Entries provided -
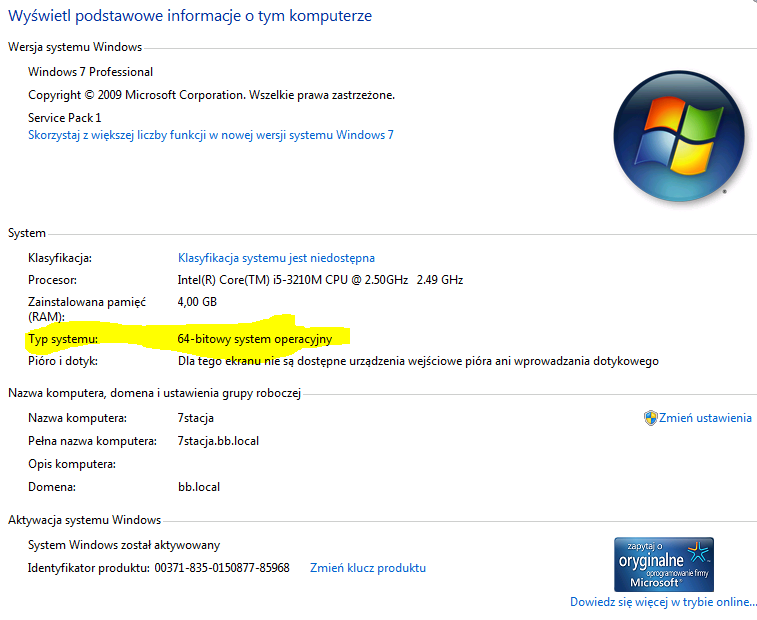Click the Windows 7 logo image
This screenshot has width=757, height=620.
coord(669,136)
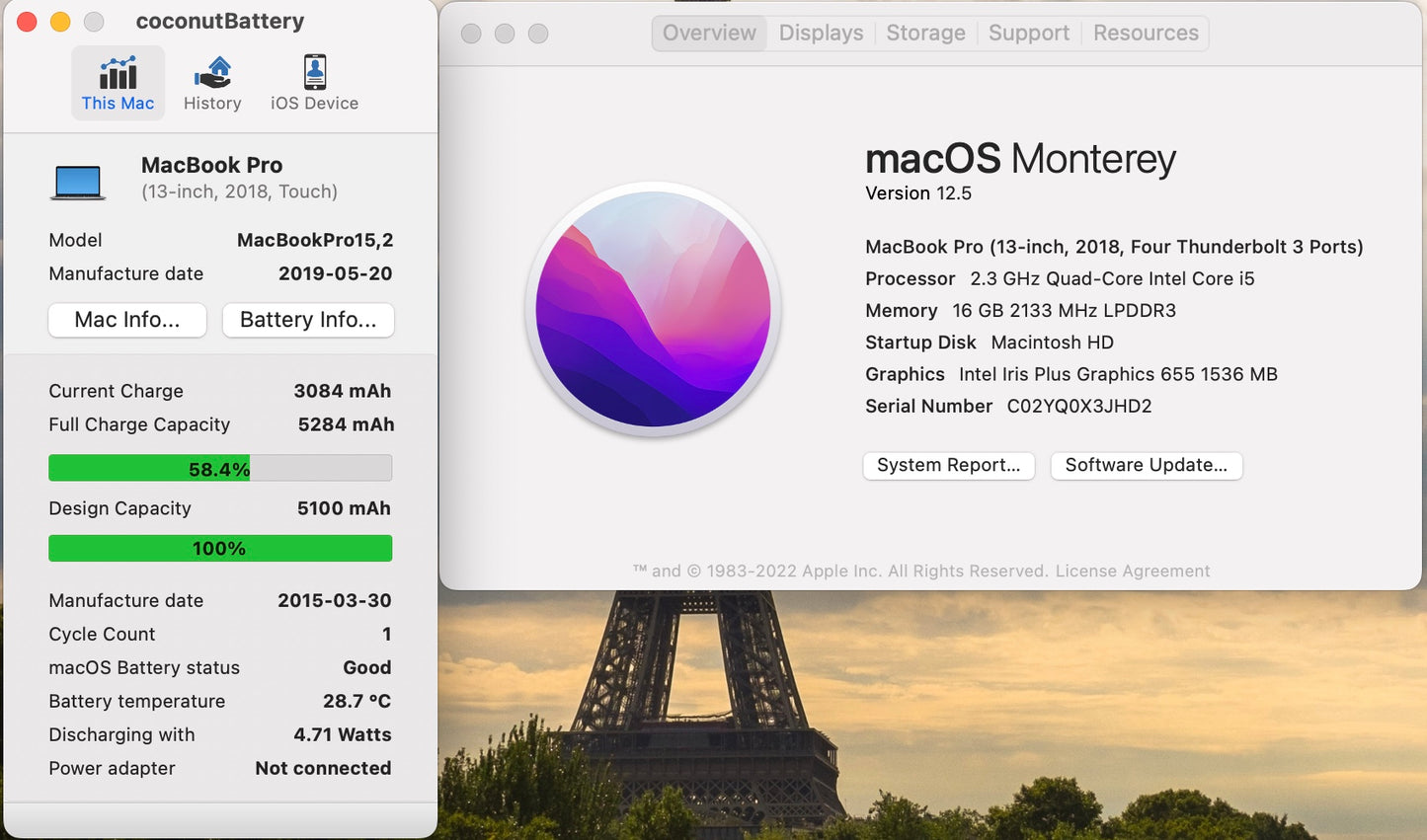Switch to the iOS Device view
1427x840 pixels.
[x=314, y=83]
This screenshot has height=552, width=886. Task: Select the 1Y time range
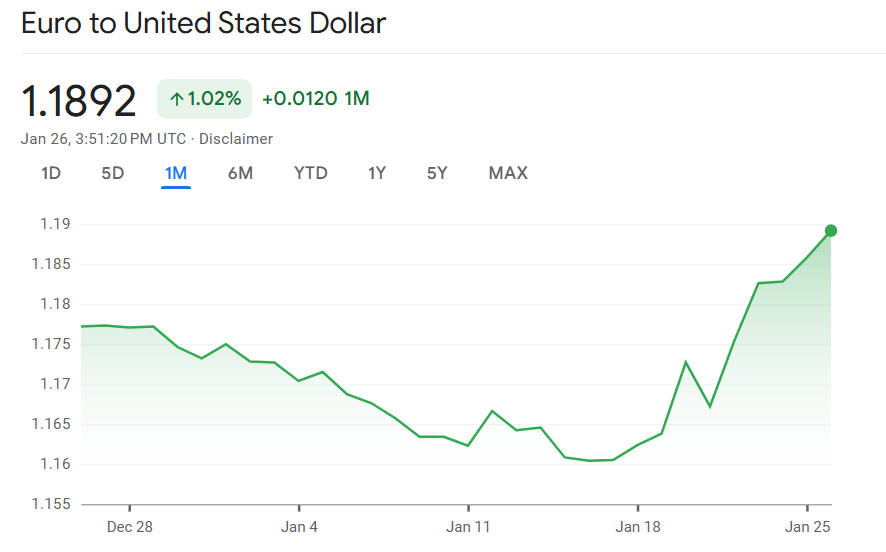point(377,173)
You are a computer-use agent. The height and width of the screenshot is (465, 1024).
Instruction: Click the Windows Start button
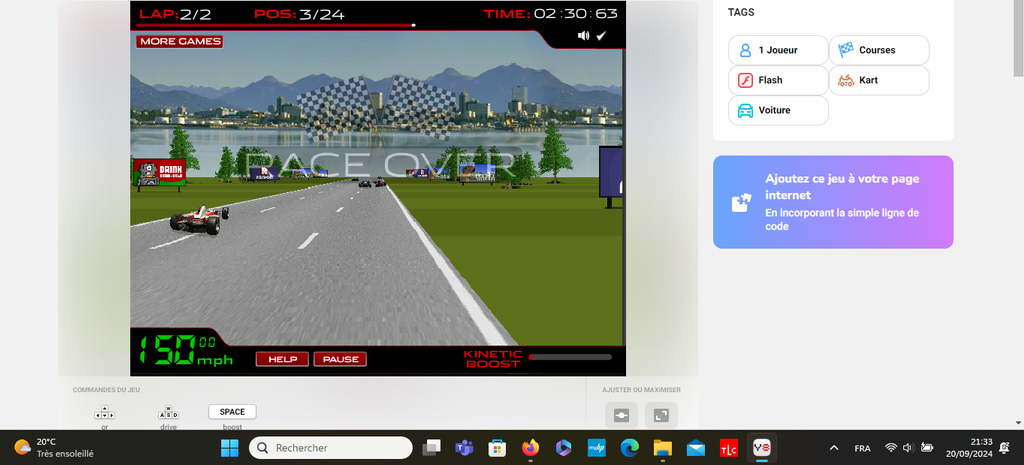(x=230, y=448)
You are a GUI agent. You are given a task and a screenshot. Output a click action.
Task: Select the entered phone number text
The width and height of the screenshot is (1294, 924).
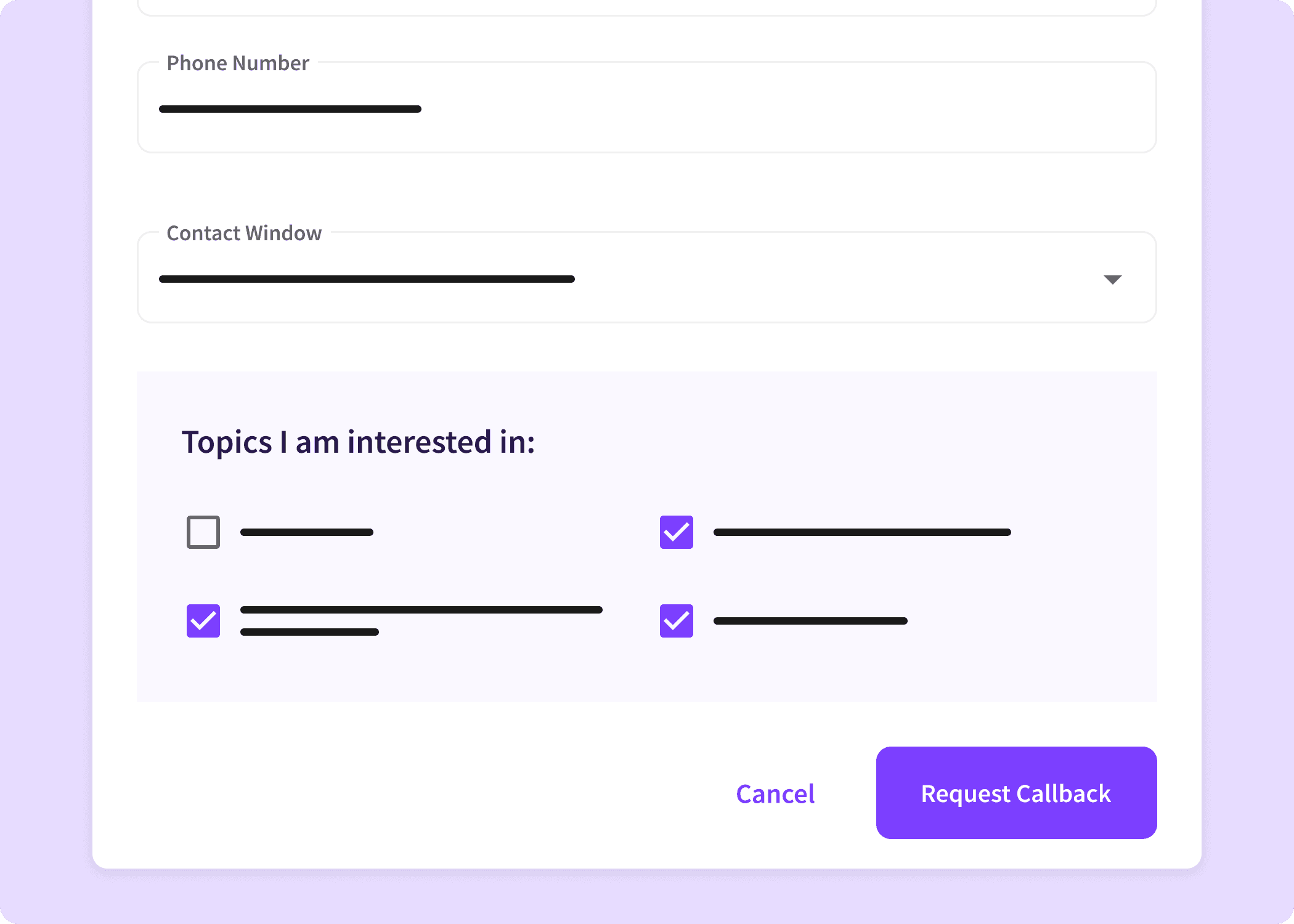(290, 108)
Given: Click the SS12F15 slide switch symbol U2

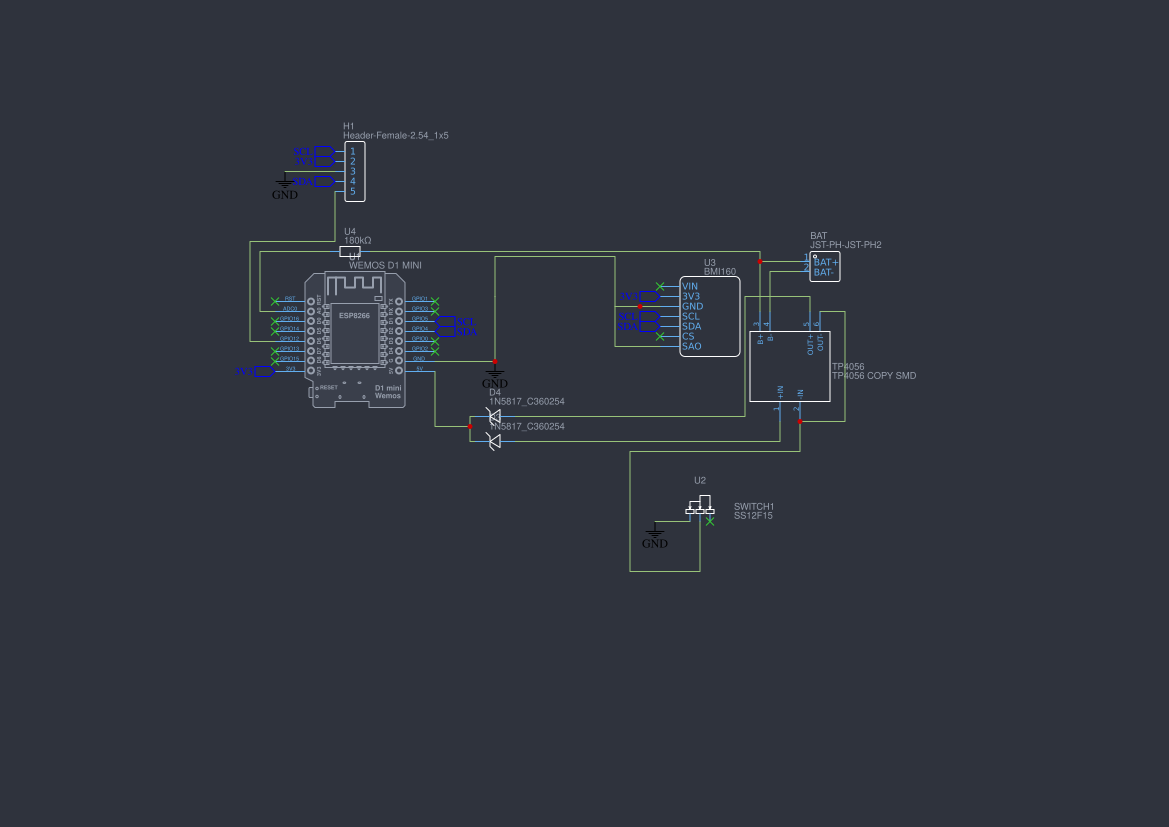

Work to be completed -
Give again the lines from the line that contains "Task: Select the entered phone number text" through the last line of the material above, exactly and with both ends included. Omit the pictures.

Answer space -
Task: Select the entered phone number text
The width and height of the screenshot is (1294, 924).
(290, 108)
Given: Click the SS12F15 slide switch symbol U2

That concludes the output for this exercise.